The borough council has set up a task force to investigate after a council error saw it lose its control over a much-loved piece of land.

As previously reported, Basingstoke and Deane Borough Council failed to enact a section 52 agreement on the village green at Broadhurst Grove, Lychpit.

It has led to the developer of the estate, constructed 40 years ago, selling the land at auction and residents now being threatened with their "community hub" being built on.

Now, BDBC has confirmed that it has set up a task force to investigate other instances where a section 52 agreement may have failed to be enforced, and will liaise with neighbouring authorities including Winchester City Council to "share learning".

A spokesperson for BDBC told The Gazette: "The council has established a project team of officers from legal, planning, property and environmental services to look into section 52 planning agreements under which land should have been transferred to the council as open space in the borough.

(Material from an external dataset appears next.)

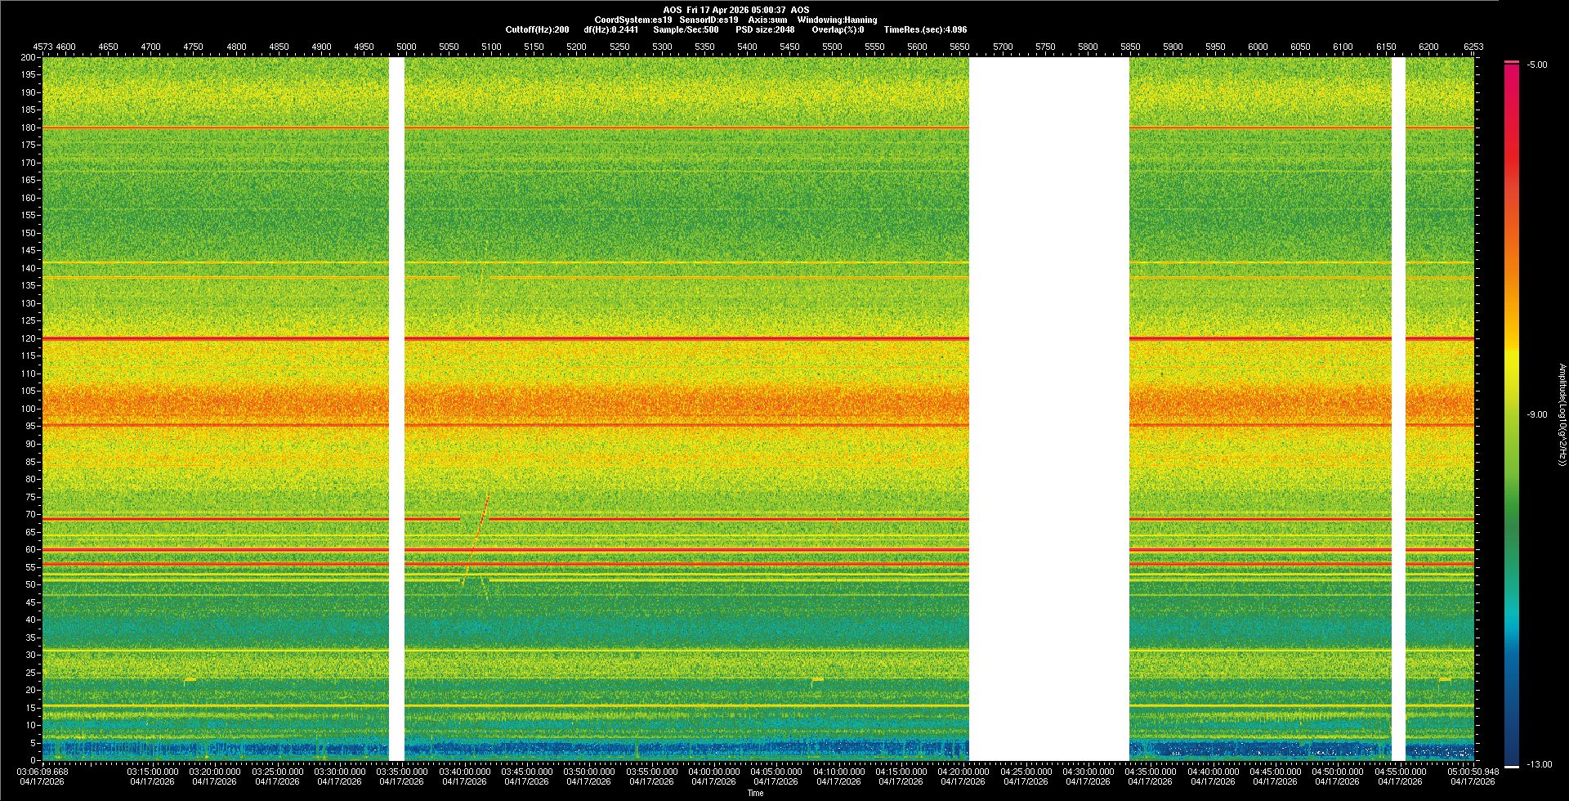Click the -13.00 marker at color bar bottom
This screenshot has height=801, width=1569.
point(1537,765)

"This follows an issue with land at Broadhurst Grove where it came to light that a legal transfer of land we had been maintaining as open space had not been completed 40 years ago.

"The team is looking into the situation to check other areas of the borough and consider the options. As part of this work we will be liaising with other councils to share learning as appropriate."

It comes after the council leader said he would do "everything in [his] power" to stop this issue from happening again.

Cllr Ken Rhatigan was responding to a question from Francesca Maritan at a full council meeting on March 18 when he said that the saga was "important" to him and his top team.

He had visited the site just days before and spoken to residents about the situation, he added.

Cllr Rhatigan told the meeting: "This is important to the administration. This is a very important issue to us and one I know my colleagues such as Councillor [Onnalee] Cubitt, Sven Godesen and Cllr [Mark] Ruffell have all come to me and asked what I can do about it.

"I spoke to the chief executive on Monday [March 15] and we have set up a task force to not just review this individual case but as the questioner has pointed out, there are probably a number of section 52 notices across the borough, to review them properly to give them some standing in the wider world.

"We cherish it but sometimes things slip through the net and although the section 52 is over 40 years old, it is beholden on us to protect it where we have a responsibility.

"I assure the questioner that we will do everything in our power to ensure that there is a proper land management and not allow it to worry and distress other communities in the borough."

Cllr Rhatigan also said that open spaces are protected under policy EM5 of the council's local plan, meaning any planning applications must respect them.